¿A qué nos lleva el texto?
(matrimonio, dos hijos, él trabaja, el matrimonio pertenece a comunidad cristiana y a movimiento seglar)
Somos cristianos, seguidores de Cristo, el Maestro, nuestro Señor y Salvador… Lo que recordaremos en estos días de Pasión es la tortura y el posterior asesinato, con una muerte cruel, de alguien a quien amamos.
Para actuar desde el Evangelio de este Domingo de Ramos, os sugerimos que seamos cada uno de nosotros los que descubramos lo que desde la Palabra se nos pide. Dediquemos mucho tiempo a su lectura reposada, a fijarnos en las actitudes de los que en el relato aparecen. Sintámonos parte de la historia. Escuchemos lo que Jesús dice a los discípulos, lo que dice a los que le rodean. Son Palabras dirigidas a nosotros en este momento y lugar en el que estamos.
Dejemos que cale en nosotros el Mensaje, que nos haga sentir y que nos ayude actuar. Analicemos cual es nuestra respuesta ante tal acontecimiento. ¿Nos falta el valor? ¿Tal vez negamos?
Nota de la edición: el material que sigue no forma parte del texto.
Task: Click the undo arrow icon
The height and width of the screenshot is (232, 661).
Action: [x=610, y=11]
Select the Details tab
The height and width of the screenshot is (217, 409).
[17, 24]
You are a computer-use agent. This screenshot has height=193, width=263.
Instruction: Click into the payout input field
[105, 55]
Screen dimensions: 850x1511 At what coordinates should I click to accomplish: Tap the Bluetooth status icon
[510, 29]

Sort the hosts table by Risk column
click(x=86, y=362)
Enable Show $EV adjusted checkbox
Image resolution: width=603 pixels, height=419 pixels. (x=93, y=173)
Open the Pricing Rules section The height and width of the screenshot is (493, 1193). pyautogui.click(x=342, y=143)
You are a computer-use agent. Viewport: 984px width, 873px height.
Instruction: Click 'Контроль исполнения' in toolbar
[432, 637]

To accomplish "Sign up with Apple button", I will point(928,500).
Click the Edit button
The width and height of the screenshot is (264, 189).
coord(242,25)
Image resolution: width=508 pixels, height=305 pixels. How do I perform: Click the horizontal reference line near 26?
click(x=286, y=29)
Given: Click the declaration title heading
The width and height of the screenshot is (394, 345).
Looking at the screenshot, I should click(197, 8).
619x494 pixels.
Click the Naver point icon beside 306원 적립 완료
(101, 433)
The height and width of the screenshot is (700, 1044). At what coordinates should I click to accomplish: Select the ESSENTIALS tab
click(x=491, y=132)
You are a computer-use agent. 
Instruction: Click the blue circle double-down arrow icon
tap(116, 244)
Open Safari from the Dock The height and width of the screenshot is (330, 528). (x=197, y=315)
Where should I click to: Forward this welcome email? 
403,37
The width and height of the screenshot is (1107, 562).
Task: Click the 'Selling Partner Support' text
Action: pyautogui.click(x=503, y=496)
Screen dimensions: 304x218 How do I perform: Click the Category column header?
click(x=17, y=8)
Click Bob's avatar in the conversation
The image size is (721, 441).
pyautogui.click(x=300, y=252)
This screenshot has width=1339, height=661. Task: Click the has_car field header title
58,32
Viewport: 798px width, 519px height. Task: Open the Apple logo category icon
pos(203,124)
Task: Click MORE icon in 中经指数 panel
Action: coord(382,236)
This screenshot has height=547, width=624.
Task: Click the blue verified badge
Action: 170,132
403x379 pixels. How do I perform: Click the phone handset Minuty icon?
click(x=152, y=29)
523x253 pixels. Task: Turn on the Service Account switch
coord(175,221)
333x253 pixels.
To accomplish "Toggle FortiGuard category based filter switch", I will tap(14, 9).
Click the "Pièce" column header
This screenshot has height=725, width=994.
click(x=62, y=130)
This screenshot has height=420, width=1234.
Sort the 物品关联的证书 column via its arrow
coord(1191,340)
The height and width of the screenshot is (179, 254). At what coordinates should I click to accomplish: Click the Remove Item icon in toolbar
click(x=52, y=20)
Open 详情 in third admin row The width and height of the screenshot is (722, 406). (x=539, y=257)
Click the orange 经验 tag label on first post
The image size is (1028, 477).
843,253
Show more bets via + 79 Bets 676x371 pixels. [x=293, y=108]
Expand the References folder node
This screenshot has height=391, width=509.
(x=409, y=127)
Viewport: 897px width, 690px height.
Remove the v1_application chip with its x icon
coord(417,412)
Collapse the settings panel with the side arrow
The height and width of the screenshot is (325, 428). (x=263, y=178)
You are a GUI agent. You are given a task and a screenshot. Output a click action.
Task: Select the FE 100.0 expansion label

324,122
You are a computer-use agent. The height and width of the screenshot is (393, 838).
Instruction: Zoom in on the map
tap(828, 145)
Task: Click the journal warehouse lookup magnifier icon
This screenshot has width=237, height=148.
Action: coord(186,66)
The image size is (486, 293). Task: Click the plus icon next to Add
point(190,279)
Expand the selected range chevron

Es un buen momento para plantearnos qué hubiésemos hecho nosotros, si hubiésemos sido contemporáneos de Jesús
Ciertamente después celebraremos su resurrección, pero no podremos llegar a ella, si no hemos sido capaces de reforzar nuestra fe, rememorando todo lo que le sucedió a Jesús, posicionándonos, cuestionándonos…
Cuidado que no nos atrape el ruido y el ambiente que nos rodea en estos días, porque sin darnos cuenta estaremos diciendo “¡crucifícalo, crucifícalo!”